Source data
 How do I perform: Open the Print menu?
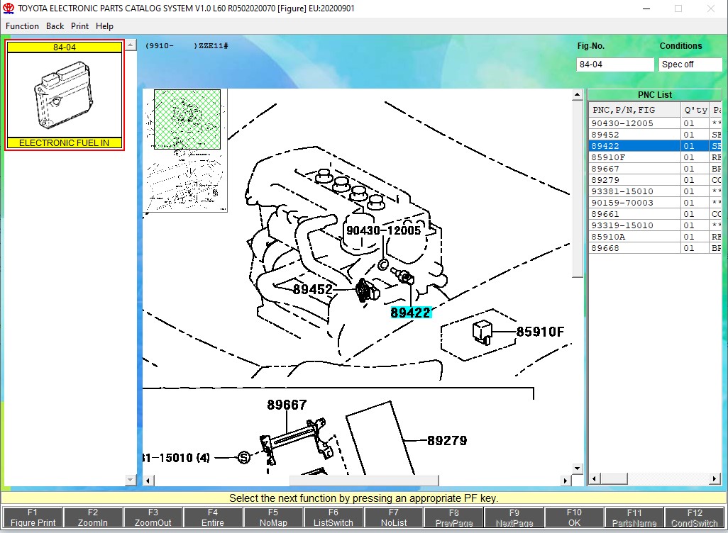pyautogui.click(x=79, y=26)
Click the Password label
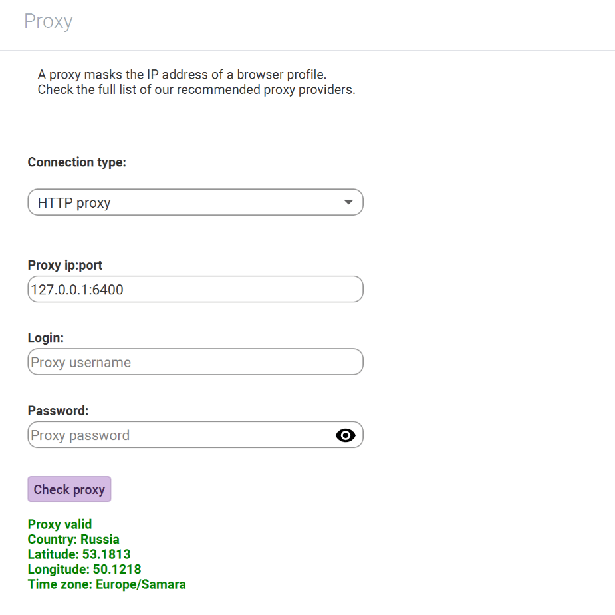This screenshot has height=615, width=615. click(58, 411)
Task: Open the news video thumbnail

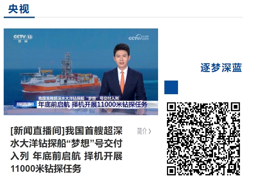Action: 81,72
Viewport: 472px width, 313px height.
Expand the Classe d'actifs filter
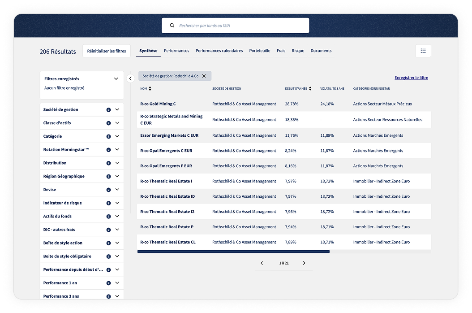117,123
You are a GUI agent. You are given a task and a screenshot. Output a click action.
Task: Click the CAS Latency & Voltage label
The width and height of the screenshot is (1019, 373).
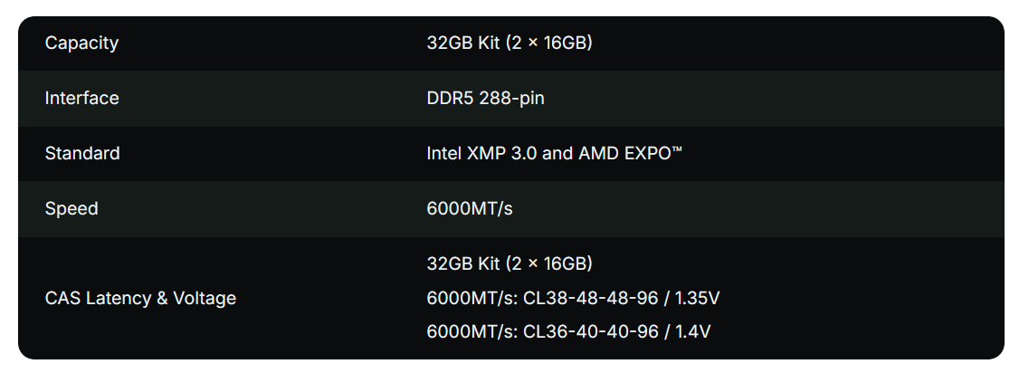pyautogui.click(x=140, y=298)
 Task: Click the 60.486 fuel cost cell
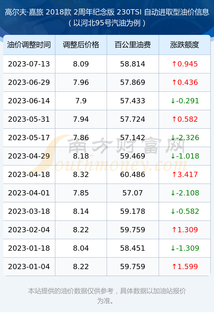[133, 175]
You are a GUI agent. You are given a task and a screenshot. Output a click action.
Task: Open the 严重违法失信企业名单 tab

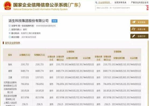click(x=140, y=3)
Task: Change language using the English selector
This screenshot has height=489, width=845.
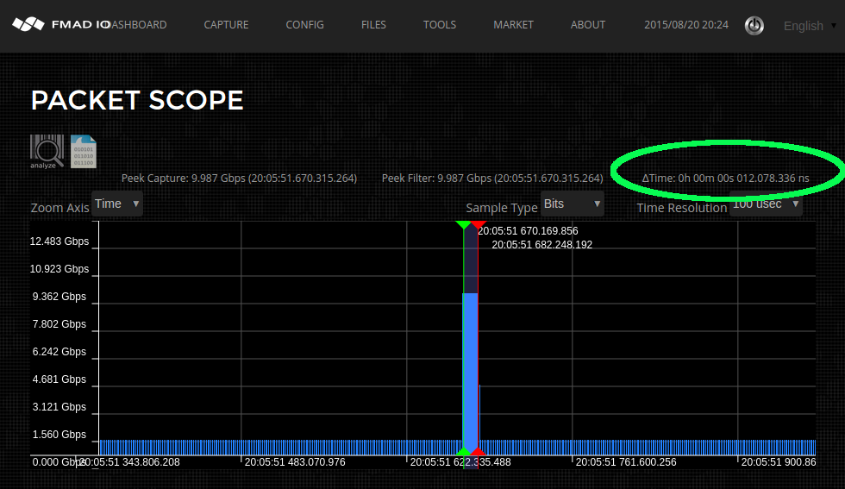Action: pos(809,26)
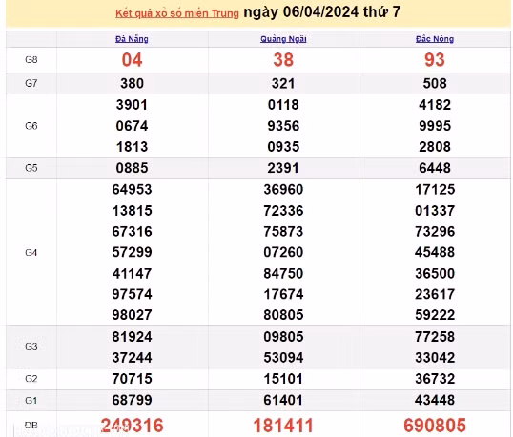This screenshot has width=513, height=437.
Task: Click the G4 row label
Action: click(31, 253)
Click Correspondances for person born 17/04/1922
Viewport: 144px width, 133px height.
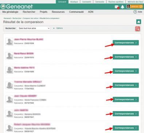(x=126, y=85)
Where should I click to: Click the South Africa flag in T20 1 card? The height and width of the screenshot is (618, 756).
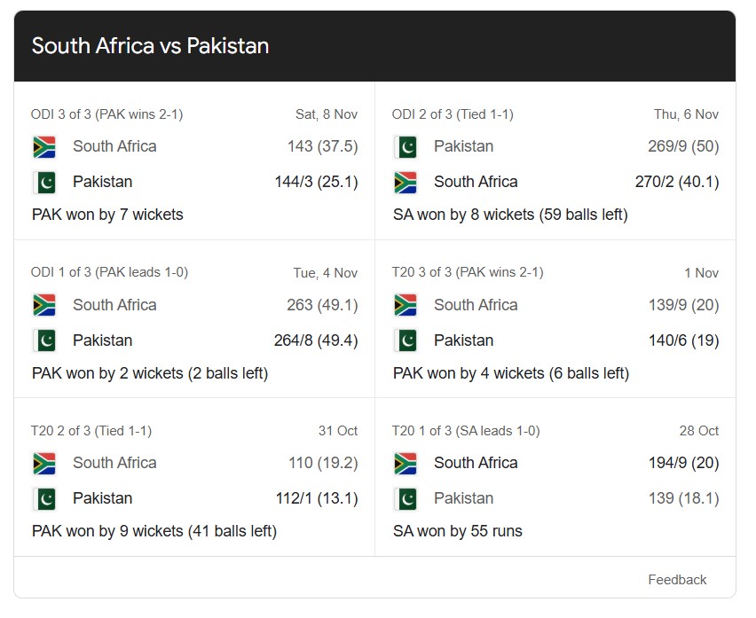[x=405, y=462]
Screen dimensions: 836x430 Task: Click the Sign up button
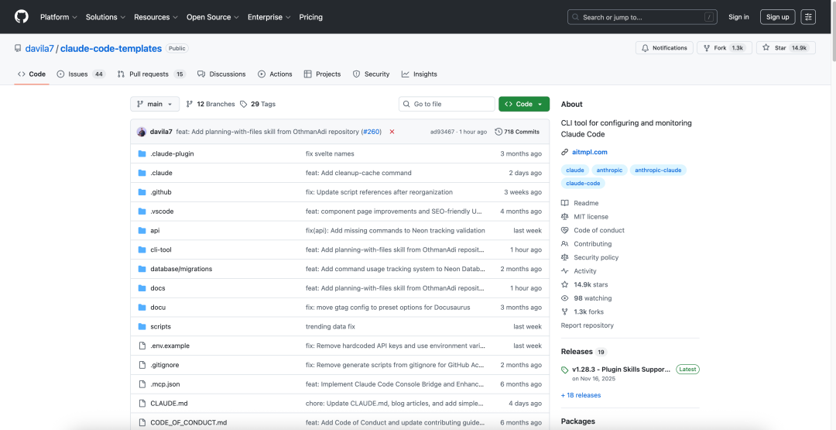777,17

> **WHAT YOU ARE ASKED TO DO**
Please reproduce the entries above exactly, from their first line to the line holding "Viewport: 472px width, 313px height." inclusive, and nothing else; the pictures stay out.

> **EXERCISE RESPONSE**
 How do I perform: Open the Print menu?
pyautogui.click(x=79, y=26)
Click the Password label
This screenshot has height=615, width=615. click(58, 411)
Task: Open the news video thumbnail

Action: 81,72
Viewport: 472px width, 313px height.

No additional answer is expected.